PROBLEM DESCRIPTION:
Extract all lines in the data that contain the word "This".

╭──

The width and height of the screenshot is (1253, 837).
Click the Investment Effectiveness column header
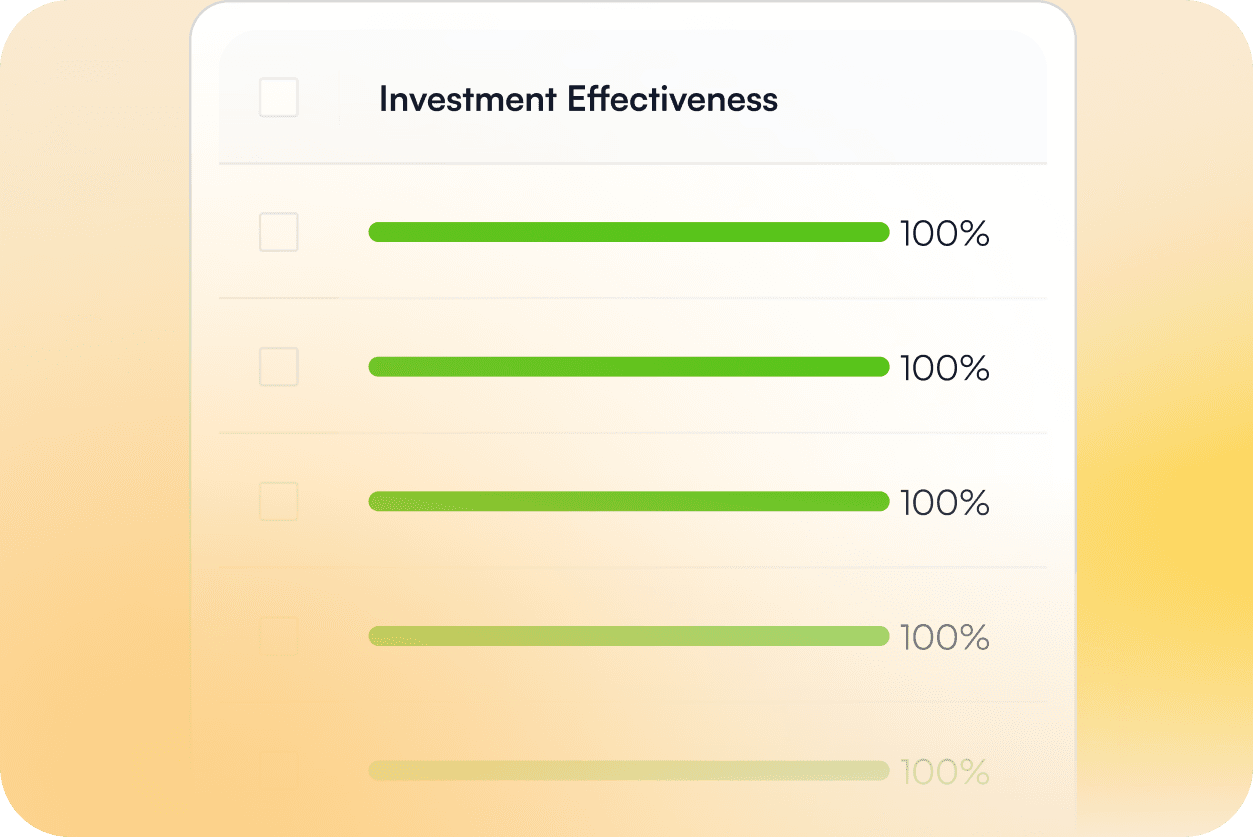[x=578, y=99]
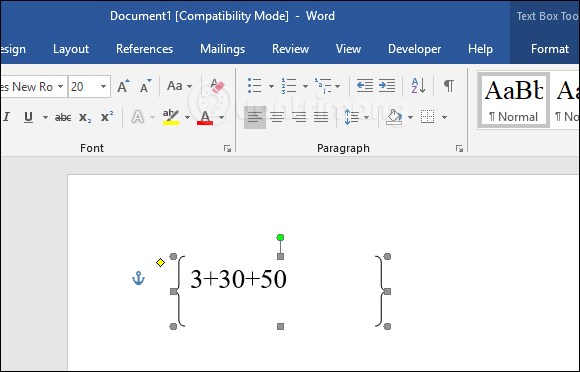Click the green rotation handle of the shape
580x372 pixels.
coord(280,237)
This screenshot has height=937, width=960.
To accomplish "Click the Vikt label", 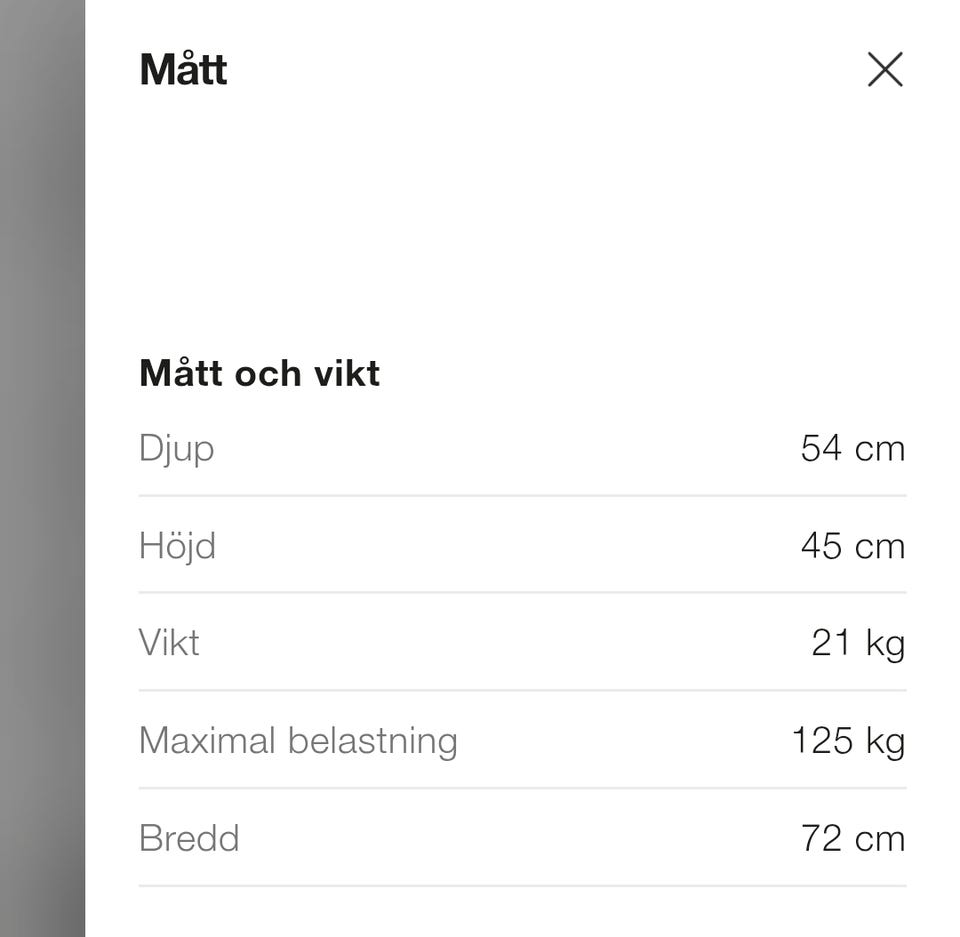I will point(169,642).
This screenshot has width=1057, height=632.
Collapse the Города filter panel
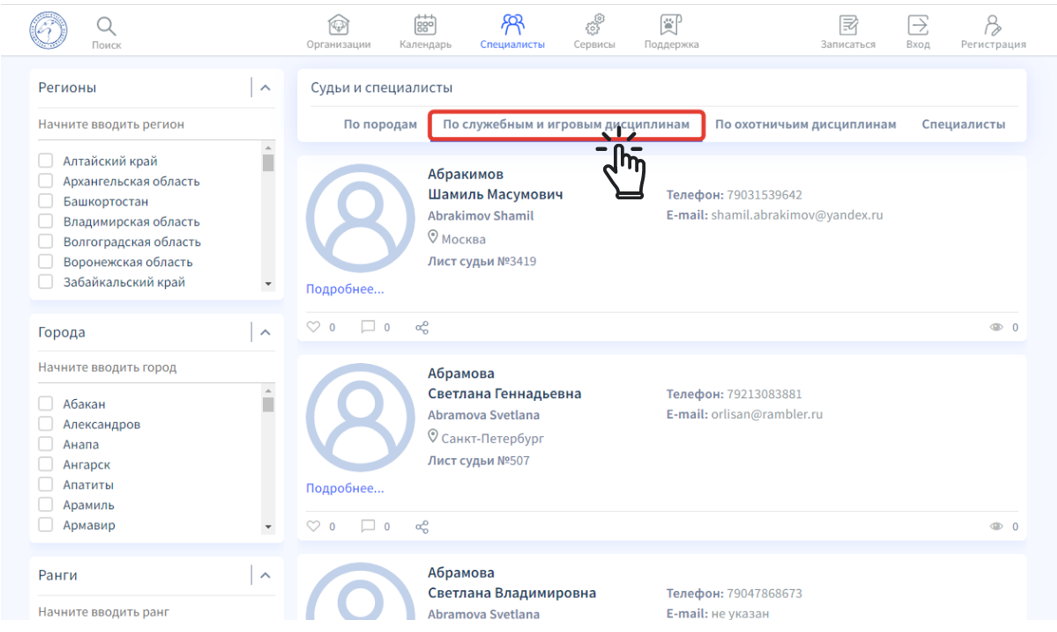[265, 332]
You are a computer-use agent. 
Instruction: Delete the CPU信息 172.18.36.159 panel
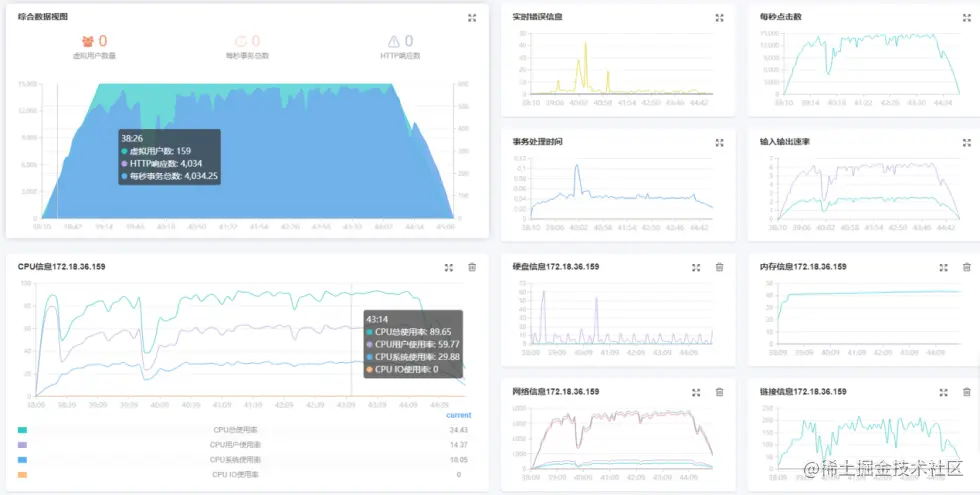pyautogui.click(x=472, y=268)
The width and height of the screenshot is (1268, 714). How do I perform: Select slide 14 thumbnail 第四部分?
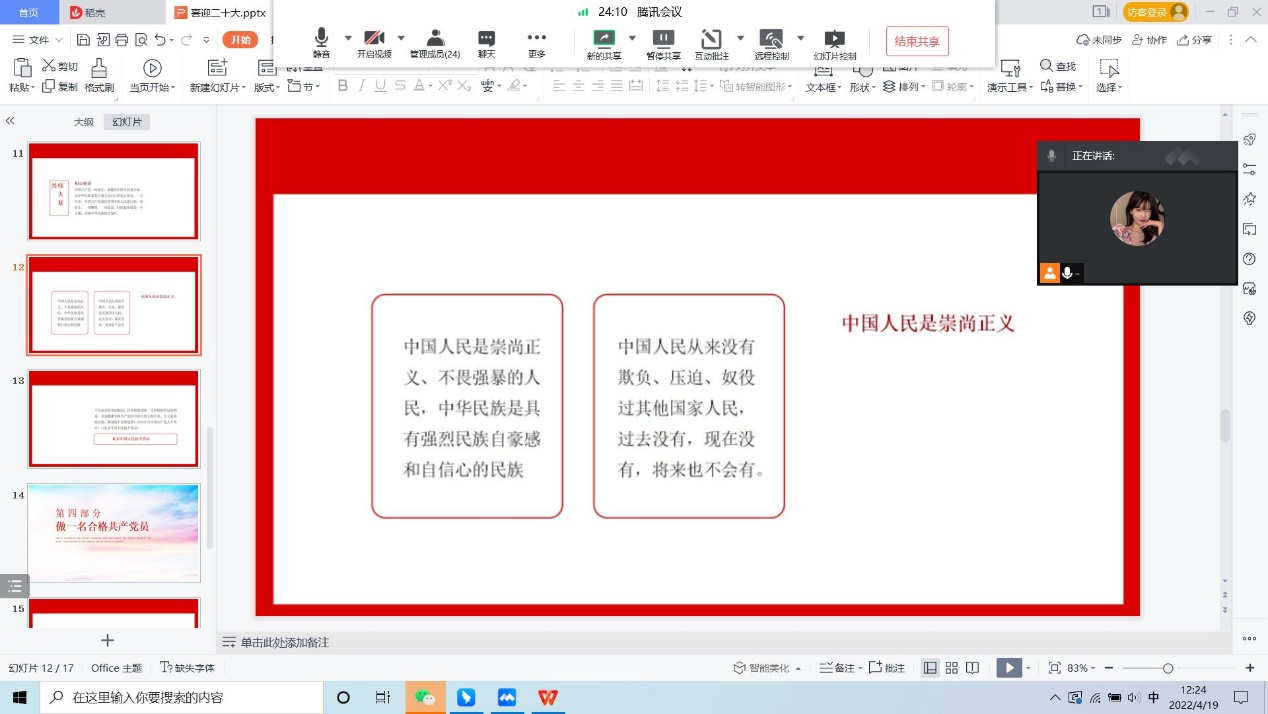point(114,532)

╰──

EXERCISE SOLUTION:
This screenshot has height=937, width=960.
This screenshot has width=1057, height=632.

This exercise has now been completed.